Digital technology has made it easier for photographers to add effects to their images with a touch of a button. For anyone who has read my previous posts, you’ll know that I’m not the biggest fan of heavy editing. I am a strong advocate for capturing an image right in camera, and only using editing tools to complement the image.

Lens flares are one photography feature that can easily be manipulated through editing. They’re caused by the sun entering the lens, hitting the sensor directly and scattering the light across the frame in different shapes, and they’re found most often in backlit photos. Being that the sun is generally too bright, the best time to shoot them is in the early morning or late afternoon. They are created naturally depending on how you compose a photo and where the light source is, and can be unwanted or an intentional effect. Flare used to be considered a technical error but is fast becoming a feature used by lots of professional photographers.

However, flare can also be haphazardly added into images in post-production without knowing the principles behind a flare. This most often results in photographs with flares that may look realistic to the untrained eye but are actually scientifically impossible (such as flares originating from the opposite direction of the light source). It’s better to try and capture flares while shooting, but there are several different types of flare and different techniques need to be used for each one. I would recommend using a DSLR if you’re trying to capture flares as this gives your greater flexibility when it comes to adjusting the settings to achieve your desired effect.

Star Bursts

Image taken by Bruce Franklin

Star bursts are created by a small source of light or a light coming from one location that is brighter than everything else in your image. This is usually achieved by obscuring the source of light through different elements in your composition. For example, when shooting in an open field, trees (and their leaves, branches and trunks) are the best elements to use to obscure the sun. Once you’ve gotten the right composition, stand in a spot where the sun is directly behind your chosen tree. Reposition yourself until the sun is just beginning to peek out from behind the tree and click. A narrow aperture setting such as f/22 closes down the blades inside the lens which results in a very small opening for the light to pass through. This means that the light that enters in actually takes on the shape of a star. Shooting with your camera in aperture-priority mode will allow you to focus on the aperture while letting the camera do the rest of the work for the other settings.

Haze and Streaks

Sun haze gives a light, airy, summery, almost dreamlike vibe to an image. Haze happens when the light source is much brighter than the rest of the elements in the image which results in a general reduction in contrast. In simple terms, the image appears glowy and diffused, with very few shadows, and light “streaking” across the frame.
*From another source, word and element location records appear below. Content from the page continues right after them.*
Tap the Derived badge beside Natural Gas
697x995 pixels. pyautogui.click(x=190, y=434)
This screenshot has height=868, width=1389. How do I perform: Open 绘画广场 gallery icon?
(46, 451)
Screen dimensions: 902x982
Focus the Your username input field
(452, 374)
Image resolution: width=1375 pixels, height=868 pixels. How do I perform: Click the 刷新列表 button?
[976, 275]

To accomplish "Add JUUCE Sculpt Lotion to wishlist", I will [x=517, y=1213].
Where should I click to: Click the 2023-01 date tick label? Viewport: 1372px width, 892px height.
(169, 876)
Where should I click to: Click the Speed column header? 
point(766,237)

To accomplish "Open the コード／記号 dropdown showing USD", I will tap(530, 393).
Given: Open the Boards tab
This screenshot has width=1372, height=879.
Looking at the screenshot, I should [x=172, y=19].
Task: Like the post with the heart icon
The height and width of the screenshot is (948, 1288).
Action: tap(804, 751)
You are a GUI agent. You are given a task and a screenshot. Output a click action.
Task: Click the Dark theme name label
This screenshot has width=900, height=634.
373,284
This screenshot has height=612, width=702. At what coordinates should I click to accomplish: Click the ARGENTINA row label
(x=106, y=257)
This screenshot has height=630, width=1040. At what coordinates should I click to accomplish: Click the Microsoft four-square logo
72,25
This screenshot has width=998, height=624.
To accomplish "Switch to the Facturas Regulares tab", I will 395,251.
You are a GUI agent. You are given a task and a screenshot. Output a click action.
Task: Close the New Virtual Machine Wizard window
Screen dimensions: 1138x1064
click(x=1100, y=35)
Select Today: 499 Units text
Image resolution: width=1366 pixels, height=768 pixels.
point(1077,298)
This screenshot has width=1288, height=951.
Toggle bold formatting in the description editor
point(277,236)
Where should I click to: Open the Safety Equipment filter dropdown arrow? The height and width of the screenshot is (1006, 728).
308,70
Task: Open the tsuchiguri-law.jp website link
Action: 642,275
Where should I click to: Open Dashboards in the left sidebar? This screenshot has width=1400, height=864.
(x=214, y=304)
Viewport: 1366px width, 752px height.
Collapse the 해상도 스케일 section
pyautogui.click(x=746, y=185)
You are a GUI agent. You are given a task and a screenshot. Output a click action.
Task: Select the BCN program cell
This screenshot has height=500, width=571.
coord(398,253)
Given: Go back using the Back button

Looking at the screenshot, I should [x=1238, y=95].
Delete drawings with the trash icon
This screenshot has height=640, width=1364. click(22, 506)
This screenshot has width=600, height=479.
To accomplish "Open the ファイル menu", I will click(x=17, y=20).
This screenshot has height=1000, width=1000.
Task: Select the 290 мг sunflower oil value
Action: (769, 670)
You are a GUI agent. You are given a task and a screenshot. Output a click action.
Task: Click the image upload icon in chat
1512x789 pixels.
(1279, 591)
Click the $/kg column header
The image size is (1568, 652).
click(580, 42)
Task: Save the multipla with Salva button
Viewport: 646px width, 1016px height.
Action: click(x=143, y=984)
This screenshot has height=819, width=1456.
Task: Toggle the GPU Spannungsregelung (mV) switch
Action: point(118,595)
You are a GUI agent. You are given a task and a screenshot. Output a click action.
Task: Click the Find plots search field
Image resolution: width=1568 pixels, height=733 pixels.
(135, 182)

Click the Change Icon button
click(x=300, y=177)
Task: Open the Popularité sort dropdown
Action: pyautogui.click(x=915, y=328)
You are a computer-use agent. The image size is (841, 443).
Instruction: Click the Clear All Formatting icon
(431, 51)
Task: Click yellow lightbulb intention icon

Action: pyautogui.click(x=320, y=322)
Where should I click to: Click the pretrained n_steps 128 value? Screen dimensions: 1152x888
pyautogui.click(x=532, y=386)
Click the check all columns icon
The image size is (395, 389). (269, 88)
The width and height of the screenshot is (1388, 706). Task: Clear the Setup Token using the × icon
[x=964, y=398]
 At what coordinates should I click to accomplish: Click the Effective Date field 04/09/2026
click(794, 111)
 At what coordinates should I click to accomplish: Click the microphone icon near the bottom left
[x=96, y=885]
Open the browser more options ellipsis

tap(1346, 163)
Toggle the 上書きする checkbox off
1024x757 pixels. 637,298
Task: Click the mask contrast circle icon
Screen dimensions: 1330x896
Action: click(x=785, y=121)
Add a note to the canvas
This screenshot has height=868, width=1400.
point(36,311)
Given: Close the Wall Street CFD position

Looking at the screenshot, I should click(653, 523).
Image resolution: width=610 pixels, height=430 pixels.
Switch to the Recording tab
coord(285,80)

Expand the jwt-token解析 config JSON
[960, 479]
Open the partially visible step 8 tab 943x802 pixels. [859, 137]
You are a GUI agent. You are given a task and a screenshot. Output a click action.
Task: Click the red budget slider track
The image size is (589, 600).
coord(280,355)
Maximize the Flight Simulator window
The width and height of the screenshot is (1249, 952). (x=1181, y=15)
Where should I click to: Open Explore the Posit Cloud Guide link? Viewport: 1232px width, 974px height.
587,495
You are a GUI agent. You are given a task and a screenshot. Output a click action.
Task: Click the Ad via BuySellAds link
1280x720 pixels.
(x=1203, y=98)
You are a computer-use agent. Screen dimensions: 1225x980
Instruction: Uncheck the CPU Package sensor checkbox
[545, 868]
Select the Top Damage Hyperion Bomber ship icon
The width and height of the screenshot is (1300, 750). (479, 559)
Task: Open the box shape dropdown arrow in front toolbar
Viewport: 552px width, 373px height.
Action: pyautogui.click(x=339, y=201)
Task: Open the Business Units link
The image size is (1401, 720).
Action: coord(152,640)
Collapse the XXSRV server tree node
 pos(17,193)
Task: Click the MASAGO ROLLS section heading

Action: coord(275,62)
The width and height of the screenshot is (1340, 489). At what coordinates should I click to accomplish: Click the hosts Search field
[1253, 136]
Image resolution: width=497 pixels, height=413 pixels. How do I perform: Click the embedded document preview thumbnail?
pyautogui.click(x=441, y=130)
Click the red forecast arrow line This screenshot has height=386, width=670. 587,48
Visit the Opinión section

Unlike shooting star bursts, you’ll need to open up your aperture to f/8 or even wider if you want to capture this type of lens flare, though. Just be careful the entire image doesn’t appear overexposed though, like the photo below. This type of flare is called veiling glare, because it’s so strong that it obscures the subject.

At night, this effect can also be achieved with street lamps or fairy lights, like in the image below. One difference between shooting haze and star bursts is because these artificial light sources are not as strong as the sun, there is no need to partially obscure them.

Image taken by Sam Lee


In technical terms, ghosting occurs when the reflected light is close to the focal plane which is the area of the photograph that is sharp in focus (which can be shallow or wide, depending on the aperture you are using). This makes it different from ordinary lens flare because these reflections are more distinct and defined in the final image. Ghosting often manifests as circular artifacts/orbs in different sizes, shapes and colors, like in the photo below. These were often mistaken for ghosts before camera technology was fully understood, hence the name.

Since the source of light will be reflecting off multiple elements within your camera lens, thing such as dust particles and smudges on the lens glass and sensor will be more obvious with this type of flare, compared to a normally lit photograph.